- Things to do -
1 - Reproduce word for word the part of the JKD thread between "## SRyuFighter (Jan" and "have any luck?", inclusive.
2 - Answer these from the JKD thread:
(a) In which state was SRyuFighter hoping to find a JKD place?
(b) About how far from Huntington does SRyuFighter live?
(c) In what city is the school that pesilat recommends?

- Given passage -
↓

# JKD place....



## SRyuFighter (Jan 20, 2003)

Does anybody know where I can find a good JKD place in West Virginia? Thanks.


----------



## arnisador (Jun 23, 2003)

Did you have any luck?


----------



## SRyuFighter (Jun 23, 2003)

Nope none.


----------



## pesilat (Jun 23, 2003)

> _Originally posted by SRyuFighter _
> *Does anybody know where I can find a good JKD place in West Virginia? Thanks. *



Nope. I don't know of any. But where are you in WV? If you're near, for instance, Huntington, then I can recommend a good JKD school a couple of hours from you. It wouldn't be ideal, but you might be able to get over there once a month or so (better than nothing).

Also, they might know of some JKD people closer to you.

Mike


----------



## SRyuFighter (Jun 23, 2003)

I'm about an hour from Huntington....I might go to College there in a year so who are the people you know of.


----------



## pesilat (Jun 23, 2003)

> _Originally posted by SRyuFighter _
> *I'm about an hour from Huntington....I might go to College there in a year so who are the people you know of. *



http://www.afsacademy.com

They're in Richmond, KY - like I said, about 2 hours from Huntington.

Mike


----------



## Mormegil (Jul 8, 2003)

↑

- Data provided -
↓

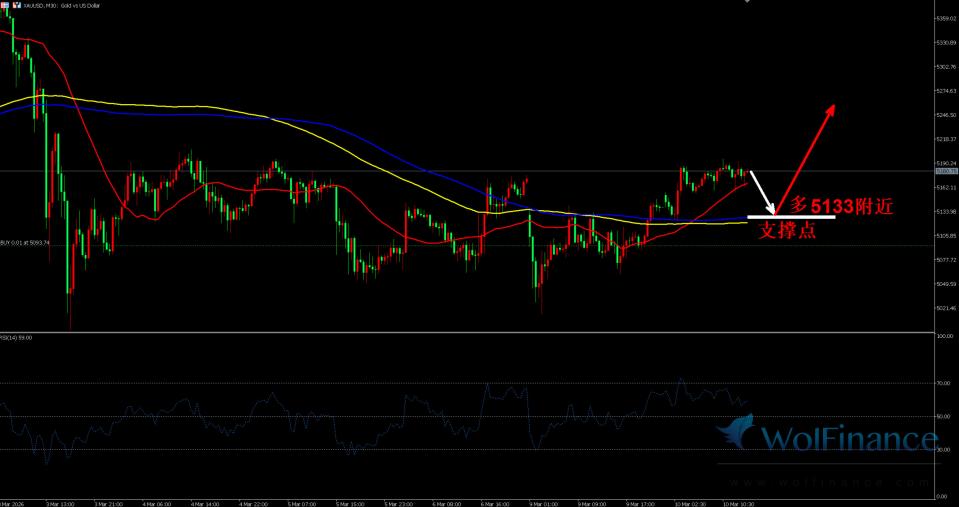959x507 pixels.
Task: Click the RSI 70.00 level on indicator scale
Action: pyautogui.click(x=942, y=383)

↑

- Written responses -
1 -
## SRyuFighter (Jan 20, 2003)

Does anybody know where I can find a good JKD place in West Virginia? Thanks.


----------



## arnisador (Jun 23, 2003)

Did you have any luck?

2 -
(a) West Virginia
(b) About an hour
(c) Richmond, KY